Beyond Structural Symmetries: Linear Mode Connectivity via Neuron Identifiability¶
Conference: ICML 2026
arXiv: 2606.04754
Code: https://github.com/vuenc/neuron-identifiability
Area: Optimization & Theory
Keywords: Parameter symmetries, neuron identifiability, linear mode connectivity, model merging, loss landscapes
TL;DR¶
This paper proposes a theoretical framework of "effective function classes" and "neuron identifiability," revealing that breaking structural symmetry does not equate to breaking effective symmetry. Even when permutation symmetry in the parameter space is eliminated, data-dependent approximate symmetries can result in extremely low costs for neuron swapping. Based on this, the paper provides sufficient conditions for achieving linear mode connectivity (LMC) without alignment.
Background & Motivation¶
Background: Modern deep networks are typically overparameterized and exhibit extensive parameter symmetries (particularly permutation symmetry of hidden units), where functionally equivalent models correspond to large equivalence classes in the weight space. Linear mode connectivity (LMC) describes the phenomenon where the loss remains low during linear interpolation between two independently trained models in weight space. Prior work has shown that LMC holds in many scenarios after permutation alignment.

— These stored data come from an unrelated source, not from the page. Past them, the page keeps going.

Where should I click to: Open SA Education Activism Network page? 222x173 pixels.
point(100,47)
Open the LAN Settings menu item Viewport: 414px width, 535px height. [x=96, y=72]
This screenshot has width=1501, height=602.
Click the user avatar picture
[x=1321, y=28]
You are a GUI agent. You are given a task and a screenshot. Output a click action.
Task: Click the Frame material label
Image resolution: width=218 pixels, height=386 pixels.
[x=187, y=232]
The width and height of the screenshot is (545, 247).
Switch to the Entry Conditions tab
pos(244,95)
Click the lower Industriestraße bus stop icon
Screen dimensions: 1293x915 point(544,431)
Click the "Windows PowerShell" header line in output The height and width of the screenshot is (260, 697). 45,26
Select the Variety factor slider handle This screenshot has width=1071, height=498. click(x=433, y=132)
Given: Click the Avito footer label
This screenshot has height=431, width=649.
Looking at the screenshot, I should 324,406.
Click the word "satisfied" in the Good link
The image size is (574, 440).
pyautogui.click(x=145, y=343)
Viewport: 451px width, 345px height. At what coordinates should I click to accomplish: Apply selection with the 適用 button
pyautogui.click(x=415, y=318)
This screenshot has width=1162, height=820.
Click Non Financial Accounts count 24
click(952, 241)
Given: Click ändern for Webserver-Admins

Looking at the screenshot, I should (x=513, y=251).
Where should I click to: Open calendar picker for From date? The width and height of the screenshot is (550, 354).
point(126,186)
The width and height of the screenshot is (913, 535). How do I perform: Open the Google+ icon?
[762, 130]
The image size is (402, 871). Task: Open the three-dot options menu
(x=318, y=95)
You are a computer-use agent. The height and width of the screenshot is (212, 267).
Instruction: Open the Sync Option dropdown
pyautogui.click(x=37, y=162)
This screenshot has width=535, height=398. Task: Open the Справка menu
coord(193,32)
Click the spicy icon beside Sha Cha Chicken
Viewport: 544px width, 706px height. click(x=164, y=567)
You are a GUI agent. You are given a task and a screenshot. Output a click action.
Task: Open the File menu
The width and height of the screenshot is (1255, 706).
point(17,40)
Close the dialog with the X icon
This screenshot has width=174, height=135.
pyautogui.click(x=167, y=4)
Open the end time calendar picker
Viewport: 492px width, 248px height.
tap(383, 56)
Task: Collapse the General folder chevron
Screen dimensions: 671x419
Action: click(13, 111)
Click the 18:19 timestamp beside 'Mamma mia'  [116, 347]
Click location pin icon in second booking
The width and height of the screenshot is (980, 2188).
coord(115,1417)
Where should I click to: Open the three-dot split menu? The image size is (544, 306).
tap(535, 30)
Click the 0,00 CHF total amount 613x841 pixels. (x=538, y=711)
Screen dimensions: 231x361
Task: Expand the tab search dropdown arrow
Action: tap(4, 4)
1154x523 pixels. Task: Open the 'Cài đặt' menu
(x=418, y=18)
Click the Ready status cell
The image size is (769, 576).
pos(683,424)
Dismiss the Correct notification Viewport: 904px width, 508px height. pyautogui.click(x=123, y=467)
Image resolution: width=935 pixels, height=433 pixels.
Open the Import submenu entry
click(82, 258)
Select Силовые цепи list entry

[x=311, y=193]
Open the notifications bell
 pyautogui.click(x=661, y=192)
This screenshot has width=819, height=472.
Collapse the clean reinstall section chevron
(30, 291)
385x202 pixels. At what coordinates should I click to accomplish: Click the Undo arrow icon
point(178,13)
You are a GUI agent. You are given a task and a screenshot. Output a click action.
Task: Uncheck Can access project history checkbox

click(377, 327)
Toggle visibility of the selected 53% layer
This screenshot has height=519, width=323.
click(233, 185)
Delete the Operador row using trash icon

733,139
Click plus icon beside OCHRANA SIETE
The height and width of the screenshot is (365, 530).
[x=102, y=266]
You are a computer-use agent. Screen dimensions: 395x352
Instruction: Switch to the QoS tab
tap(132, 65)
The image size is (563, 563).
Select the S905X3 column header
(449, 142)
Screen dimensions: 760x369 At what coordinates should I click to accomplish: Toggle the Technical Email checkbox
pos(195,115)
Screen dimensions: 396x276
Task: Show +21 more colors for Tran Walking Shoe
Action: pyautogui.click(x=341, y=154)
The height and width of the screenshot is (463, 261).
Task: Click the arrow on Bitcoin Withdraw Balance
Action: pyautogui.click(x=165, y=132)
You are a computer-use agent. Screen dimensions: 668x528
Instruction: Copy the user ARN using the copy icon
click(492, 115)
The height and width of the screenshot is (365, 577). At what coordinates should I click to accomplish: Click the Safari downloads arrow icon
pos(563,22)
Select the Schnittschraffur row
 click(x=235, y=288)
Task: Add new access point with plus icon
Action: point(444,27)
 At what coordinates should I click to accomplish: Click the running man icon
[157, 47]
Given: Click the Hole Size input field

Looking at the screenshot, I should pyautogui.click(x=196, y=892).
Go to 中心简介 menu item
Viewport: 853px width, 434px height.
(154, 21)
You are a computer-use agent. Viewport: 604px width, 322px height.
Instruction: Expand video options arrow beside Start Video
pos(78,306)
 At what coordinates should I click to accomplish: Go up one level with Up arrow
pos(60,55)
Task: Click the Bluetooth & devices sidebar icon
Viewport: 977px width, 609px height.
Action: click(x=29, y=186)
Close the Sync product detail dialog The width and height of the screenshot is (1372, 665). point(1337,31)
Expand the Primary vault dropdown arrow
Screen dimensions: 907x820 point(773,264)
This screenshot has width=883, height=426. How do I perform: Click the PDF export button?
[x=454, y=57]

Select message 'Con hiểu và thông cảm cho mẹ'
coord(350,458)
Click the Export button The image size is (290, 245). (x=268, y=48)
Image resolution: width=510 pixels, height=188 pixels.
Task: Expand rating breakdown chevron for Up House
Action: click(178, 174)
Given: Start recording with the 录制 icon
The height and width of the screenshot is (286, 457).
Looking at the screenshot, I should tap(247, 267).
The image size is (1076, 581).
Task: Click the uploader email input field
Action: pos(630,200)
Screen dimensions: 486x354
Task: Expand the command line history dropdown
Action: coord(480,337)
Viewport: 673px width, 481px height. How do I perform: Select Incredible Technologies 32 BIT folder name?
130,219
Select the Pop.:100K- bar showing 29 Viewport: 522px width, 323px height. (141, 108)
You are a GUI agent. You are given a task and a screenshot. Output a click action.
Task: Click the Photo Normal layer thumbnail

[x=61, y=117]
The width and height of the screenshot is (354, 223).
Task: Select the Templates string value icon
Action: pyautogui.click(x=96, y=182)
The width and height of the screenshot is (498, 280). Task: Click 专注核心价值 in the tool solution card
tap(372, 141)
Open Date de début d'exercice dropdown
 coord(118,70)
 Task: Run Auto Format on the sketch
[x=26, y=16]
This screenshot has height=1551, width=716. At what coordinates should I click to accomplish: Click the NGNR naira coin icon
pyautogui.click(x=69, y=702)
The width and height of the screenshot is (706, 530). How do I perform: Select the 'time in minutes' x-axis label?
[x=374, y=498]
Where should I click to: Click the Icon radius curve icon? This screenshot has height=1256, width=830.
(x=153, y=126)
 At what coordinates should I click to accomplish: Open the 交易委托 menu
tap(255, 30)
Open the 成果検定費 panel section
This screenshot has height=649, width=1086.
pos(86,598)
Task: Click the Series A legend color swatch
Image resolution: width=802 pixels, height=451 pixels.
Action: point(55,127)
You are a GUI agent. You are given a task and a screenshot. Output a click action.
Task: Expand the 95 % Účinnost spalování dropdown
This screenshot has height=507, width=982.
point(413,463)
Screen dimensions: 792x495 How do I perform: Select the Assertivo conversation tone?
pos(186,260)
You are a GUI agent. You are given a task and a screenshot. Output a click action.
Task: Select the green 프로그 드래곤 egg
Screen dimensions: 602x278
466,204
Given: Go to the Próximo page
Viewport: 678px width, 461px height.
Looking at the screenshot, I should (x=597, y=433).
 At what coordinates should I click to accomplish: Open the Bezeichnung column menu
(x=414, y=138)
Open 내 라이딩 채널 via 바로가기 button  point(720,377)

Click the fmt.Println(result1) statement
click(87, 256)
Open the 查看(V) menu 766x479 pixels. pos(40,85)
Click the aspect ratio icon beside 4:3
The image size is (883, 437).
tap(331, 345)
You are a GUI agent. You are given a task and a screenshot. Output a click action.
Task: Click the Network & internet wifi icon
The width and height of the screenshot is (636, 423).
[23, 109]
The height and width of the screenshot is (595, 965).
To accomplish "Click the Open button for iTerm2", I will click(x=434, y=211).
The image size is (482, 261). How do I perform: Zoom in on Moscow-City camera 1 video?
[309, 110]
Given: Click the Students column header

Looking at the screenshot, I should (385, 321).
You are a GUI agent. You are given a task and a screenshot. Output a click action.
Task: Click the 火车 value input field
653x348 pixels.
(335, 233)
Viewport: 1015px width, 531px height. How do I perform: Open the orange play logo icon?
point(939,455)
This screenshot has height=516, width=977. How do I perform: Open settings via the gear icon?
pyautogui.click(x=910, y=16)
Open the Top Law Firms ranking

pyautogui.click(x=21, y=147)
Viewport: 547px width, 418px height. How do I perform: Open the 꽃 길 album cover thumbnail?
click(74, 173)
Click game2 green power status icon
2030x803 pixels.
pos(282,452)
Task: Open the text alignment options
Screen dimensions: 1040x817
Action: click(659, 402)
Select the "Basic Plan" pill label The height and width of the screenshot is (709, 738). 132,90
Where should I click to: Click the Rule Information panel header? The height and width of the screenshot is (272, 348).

Limitations of Prior Work: Recent symmetry-breaking methods (such as \(\mathbf{W}\)-asymmetric networks, SYRE, etc.) eliminate structural permutation symmetry by introducing fixed biases or diagonal scaling in weight matrices. However, breaking structural symmetry does not always lead to alignment-free LMC—some interventions are effective while others are not, and the underlying mechanism remains unclear.
Key Challenge: Breaking structural symmetry does not mean breaking effective symmetry. When data or representations lie in low-dimensional subspaces, neurons may still realize similar functions over the input support even if their parameters are no longer interchangeable, resulting in low swapping costs. The core issue is that the effectiveness of symmetry breaking depends on the observability of architectural perturbations on the input support rather than just the structure of the parameter space.
Goal: (1) Formalize the effective function classes of neurons on input support and their realization costs; (2) Provide conditions for neuron identifiability (consistent feature assignment to neurons across training seeds); (3) Characterize sufficient conditions for alignment-free LMC.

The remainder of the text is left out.